Altın, petrol ve kahve gibi ürünler üzerine işlemler herkese uygun olmayan, kaldıraç kullanımı nedeniyle risklerin daha yüksek olduğu bir alandır. Risk/getiri beklentisi ve makroekonomik gelişmelere ilişkin projeksiyonlar herkes için farklıdır. Ben hedef ya da fiyat belirtmeksizin bu yazılarda geçmiş fiyat ve getiri hareketlerini ortaya koyarak kendime arşiv oluşturuyor, ara sıra da tekrar bu sayfaya dönüp dersler çıkarıyorum. Giriş kısmındaki notlar ve yazıların da sizlere katkı sağlamış olduğunu ümit ederek yatırımlarınızda başarılar, bol kazançlar dilerim.
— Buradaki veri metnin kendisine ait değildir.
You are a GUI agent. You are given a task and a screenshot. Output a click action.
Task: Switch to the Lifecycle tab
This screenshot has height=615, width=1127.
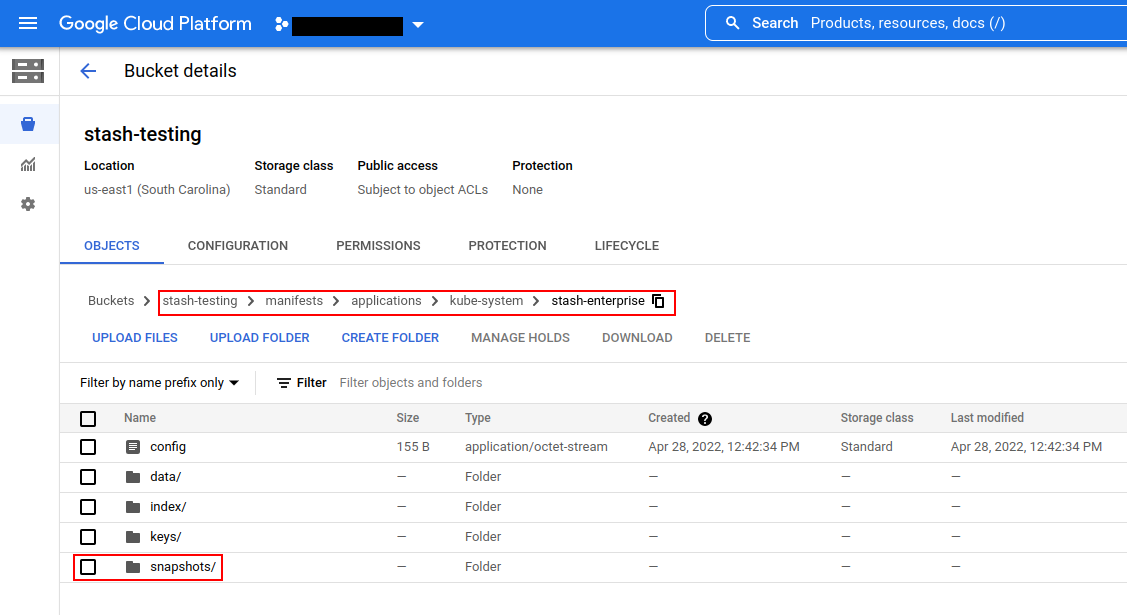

Bu ay özellikle takip edeceğim dört toplantı var: FED ve BOE ile merkez bankalarının varlık alımı azaltımı ve faiz kararlarını takip ederken, OPEC toplantısı ile petrol fiyatlarını izliyor olacağım. Bunun yanında G20 Zirvesi (Roma) ve COP26 (Glasgow) BM İklim Konferansından çıkacak haberlerin piyasalara etkisi olacağı kanaatindeyim.
İyi bir Kasım ayı olsun.
Ergun UNUTMAZ, 02.11.2021
UYARI
Uzun vadeli portföyüme ek olarak döngüsel trendlere uygun olduğunu düşündüğüm orta vadeli ve alım-satıma yönelik olarak da kısa vadeli portföyüm için yaptığım öngörüler sadece kendime notlar olup herkes için uygun değildir. Buradaki fikirler tamamen benim portföy maliyet yapıma ve risk-getiri beklentilerime göre şekillenmektedir. Yatırım kararlarınız için lütfen yetkili yatırım danışmanınıza başvurun ya da kendi durumunuza uygun tercihlerde bulunun.
Herkes aynı resme bakıp farklı yorumlar çıkarabilir, o yüzden başkalarının sözleri veya planları ile zor kazanılan birikimlerinizi riske atmayınız. Yatırım işi ciddi bir altyapı, birikim ve tecrübe gerektirmekte olup piyasalardaki değerler önceden bilinemez.